Monday, March 23, 2009

Council gives first reading to lighter ordinance on volunteer work, but volunteers still object

By Ashley Brooke Trosper
University of Kentucky School of Journalism and Telecommunications

The Midway City Council heard the first official reading tonight of a controversial ordinance concerning volunteer work on city property. The ordinance has some significant differences from the original draft.

The former draft would have required all volunteers to sign a waiver of liability. The current version would require that volunteers sign a waiver only if using “motorized or mechanized equipment, including, but not limited to, weed eaters, powered pruners and trimmers, wood chippers, chain saws, mowers and tractors,” or if working in isolation or at heights, including ladders, “or in any manner that causes concern of an increased risk of injury of a volunteer because of either the nature of the work or tools to be used.”

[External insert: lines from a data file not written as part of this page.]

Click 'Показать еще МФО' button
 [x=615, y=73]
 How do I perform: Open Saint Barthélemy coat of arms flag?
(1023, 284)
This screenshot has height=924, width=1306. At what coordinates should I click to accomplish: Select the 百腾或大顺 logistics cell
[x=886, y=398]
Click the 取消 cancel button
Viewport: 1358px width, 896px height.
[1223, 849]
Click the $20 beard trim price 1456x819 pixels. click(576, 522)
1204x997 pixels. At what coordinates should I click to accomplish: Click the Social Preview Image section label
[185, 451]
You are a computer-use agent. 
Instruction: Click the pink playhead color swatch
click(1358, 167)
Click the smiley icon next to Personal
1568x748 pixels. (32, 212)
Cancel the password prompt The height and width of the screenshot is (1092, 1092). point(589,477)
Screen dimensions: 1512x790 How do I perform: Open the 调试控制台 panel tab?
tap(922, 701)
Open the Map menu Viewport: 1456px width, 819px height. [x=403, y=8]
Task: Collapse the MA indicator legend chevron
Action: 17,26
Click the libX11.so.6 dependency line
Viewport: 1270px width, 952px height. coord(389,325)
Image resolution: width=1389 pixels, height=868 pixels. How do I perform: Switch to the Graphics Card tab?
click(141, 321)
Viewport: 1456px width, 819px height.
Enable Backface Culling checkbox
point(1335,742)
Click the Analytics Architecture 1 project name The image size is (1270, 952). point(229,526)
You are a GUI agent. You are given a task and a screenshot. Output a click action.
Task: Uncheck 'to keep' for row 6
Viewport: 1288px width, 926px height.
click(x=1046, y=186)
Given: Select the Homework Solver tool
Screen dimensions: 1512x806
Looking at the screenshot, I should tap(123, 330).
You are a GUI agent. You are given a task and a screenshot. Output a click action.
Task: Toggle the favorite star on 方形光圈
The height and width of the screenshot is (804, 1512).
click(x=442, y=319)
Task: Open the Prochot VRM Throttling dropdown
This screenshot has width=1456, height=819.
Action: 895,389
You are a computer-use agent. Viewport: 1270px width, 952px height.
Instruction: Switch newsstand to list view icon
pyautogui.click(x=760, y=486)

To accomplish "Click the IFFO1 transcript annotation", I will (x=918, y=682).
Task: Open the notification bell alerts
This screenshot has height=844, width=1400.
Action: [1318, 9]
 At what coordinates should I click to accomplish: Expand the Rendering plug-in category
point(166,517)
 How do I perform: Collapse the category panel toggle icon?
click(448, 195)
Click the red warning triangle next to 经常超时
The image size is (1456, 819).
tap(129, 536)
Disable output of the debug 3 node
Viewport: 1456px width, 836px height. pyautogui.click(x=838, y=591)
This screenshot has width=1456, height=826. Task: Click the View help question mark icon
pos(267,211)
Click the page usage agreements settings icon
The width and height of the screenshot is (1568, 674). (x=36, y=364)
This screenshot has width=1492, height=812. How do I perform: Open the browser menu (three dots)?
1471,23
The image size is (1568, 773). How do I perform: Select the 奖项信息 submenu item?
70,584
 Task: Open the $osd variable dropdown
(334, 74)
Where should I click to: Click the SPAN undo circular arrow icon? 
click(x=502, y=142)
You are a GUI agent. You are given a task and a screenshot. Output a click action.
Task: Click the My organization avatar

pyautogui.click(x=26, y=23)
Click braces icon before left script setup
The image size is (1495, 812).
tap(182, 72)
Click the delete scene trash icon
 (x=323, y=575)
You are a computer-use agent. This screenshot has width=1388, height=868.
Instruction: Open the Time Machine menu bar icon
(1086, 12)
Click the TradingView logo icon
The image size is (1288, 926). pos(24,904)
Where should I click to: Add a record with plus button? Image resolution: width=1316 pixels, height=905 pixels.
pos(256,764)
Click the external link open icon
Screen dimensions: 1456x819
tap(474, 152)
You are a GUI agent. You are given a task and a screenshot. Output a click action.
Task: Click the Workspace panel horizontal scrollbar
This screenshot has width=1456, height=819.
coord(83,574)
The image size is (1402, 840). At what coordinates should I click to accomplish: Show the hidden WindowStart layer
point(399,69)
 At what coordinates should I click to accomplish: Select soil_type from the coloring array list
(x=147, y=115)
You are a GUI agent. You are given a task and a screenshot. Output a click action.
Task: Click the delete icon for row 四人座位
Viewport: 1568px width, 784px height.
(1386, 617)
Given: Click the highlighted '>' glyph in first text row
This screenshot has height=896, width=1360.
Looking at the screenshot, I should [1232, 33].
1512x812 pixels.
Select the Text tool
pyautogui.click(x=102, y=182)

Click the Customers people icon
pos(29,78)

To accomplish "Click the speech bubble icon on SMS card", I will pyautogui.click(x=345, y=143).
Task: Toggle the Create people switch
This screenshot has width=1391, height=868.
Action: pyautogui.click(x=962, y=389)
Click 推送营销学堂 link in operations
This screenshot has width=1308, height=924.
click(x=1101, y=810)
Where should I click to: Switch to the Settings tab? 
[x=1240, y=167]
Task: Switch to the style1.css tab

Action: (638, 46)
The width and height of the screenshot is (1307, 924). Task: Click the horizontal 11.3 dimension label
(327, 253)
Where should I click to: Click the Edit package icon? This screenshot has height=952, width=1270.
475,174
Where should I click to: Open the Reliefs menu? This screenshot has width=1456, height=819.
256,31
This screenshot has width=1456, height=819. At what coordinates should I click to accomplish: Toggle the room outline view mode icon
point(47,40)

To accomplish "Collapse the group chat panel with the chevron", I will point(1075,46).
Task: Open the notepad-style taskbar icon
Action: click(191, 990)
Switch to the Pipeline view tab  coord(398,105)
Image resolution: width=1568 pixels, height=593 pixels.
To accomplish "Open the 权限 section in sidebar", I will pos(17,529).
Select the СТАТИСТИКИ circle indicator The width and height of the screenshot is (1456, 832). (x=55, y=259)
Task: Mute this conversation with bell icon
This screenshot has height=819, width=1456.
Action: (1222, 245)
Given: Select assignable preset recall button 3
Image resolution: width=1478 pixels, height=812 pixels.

The ordinance also says those wishing to volunteer on city property must obtain approval through a written work request. The requests would be approved by the council or its “designee,” who would also have the authority to require supervision, depending on the project.

Council member Charlann Wombles said the council has not decided who the designee would be, but it could be the city clerk or a council member. “We just want to make this as easy as we can,” she said.

Midway Renaissance President Randy Thomas said he still hopes the council will reconsider the need for such an ordinance. “Hopefully by the second reading they will rethink it,” he said after leaving the meeting.

First reading was scheduled for last month but was delayed after Thomas voiced concern about it as the meeting was about to begin. Then the council’s Ordinance and Policy Committee decided to lighten the waiver rule, after some community members raised concerns that if such a requirement was in place, there would be a decrease in volunteerism.

“We don’t want to, and I don’t think you do either, to discourage anyone from volunteering,” Thomas told the council last night. He was the only person to discuss the ordinance during the meeting.
Thomas said after leaving the meeting that he and other Renaissance board members think the volunteer ordinance is not in the best interest of the city and volunteers. “We’ve always had a good system,” he said. “This could negatively impact the volunteers. That’s something we believe.”

Thomas said he understands the needs of the Kentucky League of Cities, Midway’s insurance provider, but feels that the ordinance is not the only way to cover the basis.

“We clearly don’t oppose what the insurance carrier needs to know,” he said. “We’ve not been able to find anyone else who has an ordinance. It’s not the only way. We agree on providing information like how many people, where the volunteering is taking place and what is happening. We are okay with other avenues.”